== 与えられた文章
2012.09.02 sun

新聞1面トップ 2012年9月2日

新聞1面トップ 2012年9月2日


【リグミの解説】

戦略は資源配分
新聞を読むと、「戦略」という言葉によく出会います。一国の外交活動は「戦略」であり、一企業のビジネス活動も「戦略」と
呼ばれます。「戦略」とはそもそも、何か。いろいろな定義がありますが、戦略は基本的に「資源配分」の仕方と理解すればいいと思います。「ヒト、モノ、カネ」という基本的な活動資源(元手)を、どう有効に配分し、求める効果を上げるかを決めるのが戦略です。
====
_やること:_ 与えられた文章のうち、「2012.09.02 sun」から「げるかを決めるのが戦略です。」までを、その両方も含めて一字一句そのまま書き写してください。
== 示された資料
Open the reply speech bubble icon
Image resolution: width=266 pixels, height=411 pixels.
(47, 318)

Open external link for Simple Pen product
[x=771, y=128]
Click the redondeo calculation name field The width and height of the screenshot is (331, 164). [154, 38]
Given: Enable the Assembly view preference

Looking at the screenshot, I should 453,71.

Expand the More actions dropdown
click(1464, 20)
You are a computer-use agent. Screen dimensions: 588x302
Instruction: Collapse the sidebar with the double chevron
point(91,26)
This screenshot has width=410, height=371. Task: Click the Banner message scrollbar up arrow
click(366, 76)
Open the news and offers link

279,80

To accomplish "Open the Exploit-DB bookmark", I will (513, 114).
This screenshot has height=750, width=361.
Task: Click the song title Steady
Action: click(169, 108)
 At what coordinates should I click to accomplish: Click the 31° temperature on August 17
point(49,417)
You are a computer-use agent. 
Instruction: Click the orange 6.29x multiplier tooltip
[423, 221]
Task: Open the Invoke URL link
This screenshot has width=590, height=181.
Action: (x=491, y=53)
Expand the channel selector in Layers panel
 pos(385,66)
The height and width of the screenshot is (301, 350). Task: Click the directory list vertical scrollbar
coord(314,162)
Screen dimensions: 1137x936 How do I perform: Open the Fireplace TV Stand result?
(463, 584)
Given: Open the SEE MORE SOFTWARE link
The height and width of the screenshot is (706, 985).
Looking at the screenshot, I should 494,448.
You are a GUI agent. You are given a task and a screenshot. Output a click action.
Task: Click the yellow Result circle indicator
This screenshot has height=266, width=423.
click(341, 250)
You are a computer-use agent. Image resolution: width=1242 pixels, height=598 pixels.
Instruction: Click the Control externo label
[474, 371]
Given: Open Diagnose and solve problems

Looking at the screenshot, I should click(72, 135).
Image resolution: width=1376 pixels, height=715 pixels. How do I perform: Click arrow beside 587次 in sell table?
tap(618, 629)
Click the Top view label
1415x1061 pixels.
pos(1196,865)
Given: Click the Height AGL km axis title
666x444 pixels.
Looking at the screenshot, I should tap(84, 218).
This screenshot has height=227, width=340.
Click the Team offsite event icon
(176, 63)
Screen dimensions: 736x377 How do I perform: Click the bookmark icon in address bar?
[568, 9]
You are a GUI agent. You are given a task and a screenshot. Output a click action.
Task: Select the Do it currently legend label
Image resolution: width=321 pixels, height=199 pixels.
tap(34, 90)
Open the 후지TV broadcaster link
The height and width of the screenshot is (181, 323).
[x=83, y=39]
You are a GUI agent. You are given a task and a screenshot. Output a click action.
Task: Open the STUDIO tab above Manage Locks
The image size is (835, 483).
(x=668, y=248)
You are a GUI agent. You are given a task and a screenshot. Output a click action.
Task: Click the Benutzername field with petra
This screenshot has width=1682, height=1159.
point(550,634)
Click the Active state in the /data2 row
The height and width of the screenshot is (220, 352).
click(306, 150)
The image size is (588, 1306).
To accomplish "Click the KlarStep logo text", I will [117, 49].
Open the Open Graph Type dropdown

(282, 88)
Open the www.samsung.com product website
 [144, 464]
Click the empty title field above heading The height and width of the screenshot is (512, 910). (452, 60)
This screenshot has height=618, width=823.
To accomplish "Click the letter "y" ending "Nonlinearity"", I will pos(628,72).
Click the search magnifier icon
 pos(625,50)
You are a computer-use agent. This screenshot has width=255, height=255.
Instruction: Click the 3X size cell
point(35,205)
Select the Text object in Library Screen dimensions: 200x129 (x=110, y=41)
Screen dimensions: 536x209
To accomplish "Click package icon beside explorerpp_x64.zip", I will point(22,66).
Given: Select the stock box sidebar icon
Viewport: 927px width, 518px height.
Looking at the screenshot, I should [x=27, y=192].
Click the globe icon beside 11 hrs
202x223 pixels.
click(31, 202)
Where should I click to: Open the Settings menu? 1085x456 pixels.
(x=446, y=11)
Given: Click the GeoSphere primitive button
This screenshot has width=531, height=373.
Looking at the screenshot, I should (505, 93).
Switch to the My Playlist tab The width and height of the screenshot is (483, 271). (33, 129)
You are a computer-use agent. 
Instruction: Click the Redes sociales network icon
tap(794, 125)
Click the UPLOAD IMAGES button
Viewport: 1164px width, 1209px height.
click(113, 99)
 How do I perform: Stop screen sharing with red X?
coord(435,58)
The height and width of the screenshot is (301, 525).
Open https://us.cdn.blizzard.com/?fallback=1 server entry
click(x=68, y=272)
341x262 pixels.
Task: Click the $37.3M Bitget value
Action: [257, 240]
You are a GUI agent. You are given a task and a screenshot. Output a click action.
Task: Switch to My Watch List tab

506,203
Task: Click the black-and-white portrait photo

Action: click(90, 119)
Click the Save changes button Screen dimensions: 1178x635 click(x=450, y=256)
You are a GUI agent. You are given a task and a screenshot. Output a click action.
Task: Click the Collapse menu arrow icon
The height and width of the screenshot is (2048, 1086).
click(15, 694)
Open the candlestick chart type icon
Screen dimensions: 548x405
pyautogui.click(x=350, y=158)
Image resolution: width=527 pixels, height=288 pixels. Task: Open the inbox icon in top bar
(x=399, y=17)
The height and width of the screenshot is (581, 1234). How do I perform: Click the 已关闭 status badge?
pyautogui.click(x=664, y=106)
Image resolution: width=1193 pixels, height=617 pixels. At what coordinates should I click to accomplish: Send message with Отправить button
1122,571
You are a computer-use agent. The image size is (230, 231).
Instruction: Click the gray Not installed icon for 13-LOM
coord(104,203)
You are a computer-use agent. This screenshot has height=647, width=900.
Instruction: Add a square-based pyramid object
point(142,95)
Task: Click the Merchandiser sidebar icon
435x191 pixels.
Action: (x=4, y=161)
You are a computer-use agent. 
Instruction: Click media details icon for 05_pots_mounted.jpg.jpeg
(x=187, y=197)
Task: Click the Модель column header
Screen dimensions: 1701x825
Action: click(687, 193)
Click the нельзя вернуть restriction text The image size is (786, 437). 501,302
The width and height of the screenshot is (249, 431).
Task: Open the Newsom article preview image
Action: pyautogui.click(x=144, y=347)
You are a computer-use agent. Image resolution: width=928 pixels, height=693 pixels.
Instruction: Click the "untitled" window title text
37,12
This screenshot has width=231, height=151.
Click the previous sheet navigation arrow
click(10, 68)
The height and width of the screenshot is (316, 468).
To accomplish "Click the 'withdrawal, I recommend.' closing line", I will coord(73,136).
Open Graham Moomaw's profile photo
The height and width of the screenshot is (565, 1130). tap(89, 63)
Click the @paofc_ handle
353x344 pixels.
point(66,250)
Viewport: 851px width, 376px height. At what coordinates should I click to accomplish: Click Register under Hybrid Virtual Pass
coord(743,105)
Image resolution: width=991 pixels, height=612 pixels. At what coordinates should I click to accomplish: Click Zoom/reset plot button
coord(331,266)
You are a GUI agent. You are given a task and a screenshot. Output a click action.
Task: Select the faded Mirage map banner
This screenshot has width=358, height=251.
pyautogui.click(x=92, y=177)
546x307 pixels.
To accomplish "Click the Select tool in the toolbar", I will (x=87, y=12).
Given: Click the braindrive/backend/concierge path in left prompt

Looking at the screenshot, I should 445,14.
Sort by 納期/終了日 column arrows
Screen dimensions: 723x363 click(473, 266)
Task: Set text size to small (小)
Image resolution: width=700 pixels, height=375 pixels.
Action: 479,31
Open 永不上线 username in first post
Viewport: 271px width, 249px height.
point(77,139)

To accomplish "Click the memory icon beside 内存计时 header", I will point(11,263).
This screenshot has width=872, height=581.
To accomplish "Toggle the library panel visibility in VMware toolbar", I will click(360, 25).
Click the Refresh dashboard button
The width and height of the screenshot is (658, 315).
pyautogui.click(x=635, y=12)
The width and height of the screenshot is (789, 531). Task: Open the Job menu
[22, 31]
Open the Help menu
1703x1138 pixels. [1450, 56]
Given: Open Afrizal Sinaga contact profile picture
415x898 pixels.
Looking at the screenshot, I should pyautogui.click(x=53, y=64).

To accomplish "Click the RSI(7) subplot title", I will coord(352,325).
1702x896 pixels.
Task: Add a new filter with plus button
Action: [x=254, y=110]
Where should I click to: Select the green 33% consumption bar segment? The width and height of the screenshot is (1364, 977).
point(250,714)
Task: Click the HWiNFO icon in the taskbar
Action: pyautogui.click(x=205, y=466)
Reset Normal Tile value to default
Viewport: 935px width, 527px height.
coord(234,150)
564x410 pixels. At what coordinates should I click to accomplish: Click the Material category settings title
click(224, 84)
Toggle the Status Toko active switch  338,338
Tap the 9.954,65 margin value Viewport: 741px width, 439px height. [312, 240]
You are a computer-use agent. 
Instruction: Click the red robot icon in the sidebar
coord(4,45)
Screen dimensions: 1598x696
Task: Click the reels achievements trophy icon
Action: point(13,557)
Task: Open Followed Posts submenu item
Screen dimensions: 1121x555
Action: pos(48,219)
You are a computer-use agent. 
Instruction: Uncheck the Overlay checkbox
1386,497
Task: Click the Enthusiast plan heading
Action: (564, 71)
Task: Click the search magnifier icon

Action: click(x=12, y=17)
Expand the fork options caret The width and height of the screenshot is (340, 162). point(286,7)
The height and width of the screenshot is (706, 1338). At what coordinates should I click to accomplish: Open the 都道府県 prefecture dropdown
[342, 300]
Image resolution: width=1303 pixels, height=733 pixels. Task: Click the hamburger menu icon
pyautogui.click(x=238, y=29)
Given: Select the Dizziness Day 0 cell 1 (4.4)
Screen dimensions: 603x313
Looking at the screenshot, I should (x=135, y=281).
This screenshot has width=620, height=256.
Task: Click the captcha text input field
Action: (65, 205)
====
_この問題の答え:_
2012.09.02 sun

新聞1面トップ 2012年9月2日

新聞1面トップ 2012年9月2日


【リグミの解説】

戦略は資源配分
新聞を読むと、「戦略」という言葉によく出会います。一国の外交活動は「戦略」であり、一企業のビジネス活動も「戦略」と
呼ばれます。「戦略」とはそもそも、何か。いろいろな定義がありますが、戦略は基本的に「資源配分」の仕方と理解すればいいと思います。「ヒト、モノ、カネ」という基本的な活動資源(元手)を、どう有効に配分し、求める効果を上げるかを決めるのが戦略です。